_TASK OBJECTIVE_:
Only the lines below starting at the one containing "This screenshot has width=613, height=283." and ending at the one containing "Go to Area Summary" belong in the answer, each copied exactly.

□ □ □ □ □ □ □

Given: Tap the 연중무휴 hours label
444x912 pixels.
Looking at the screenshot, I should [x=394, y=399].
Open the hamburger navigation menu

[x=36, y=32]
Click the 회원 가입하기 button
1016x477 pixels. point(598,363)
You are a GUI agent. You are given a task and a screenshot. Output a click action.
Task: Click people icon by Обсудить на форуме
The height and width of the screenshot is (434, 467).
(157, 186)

□ □ □ □ □ □ □

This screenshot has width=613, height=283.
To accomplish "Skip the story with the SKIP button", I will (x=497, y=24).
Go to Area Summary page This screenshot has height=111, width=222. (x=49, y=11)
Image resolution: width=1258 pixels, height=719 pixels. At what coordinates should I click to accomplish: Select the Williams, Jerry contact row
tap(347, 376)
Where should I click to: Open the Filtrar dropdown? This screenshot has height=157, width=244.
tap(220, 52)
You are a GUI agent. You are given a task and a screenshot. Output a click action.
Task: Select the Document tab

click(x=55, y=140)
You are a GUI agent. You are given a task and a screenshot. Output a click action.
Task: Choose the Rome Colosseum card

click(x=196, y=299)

□ □ □ □ □ □ □

_ANSWER FOR THIS EXERCISE_:
This screenshot has width=613, height=283.
To accomplish "Skip the story with the SKIP button", I will (x=497, y=24).
Go to Area Summary page This screenshot has height=111, width=222. (x=49, y=11)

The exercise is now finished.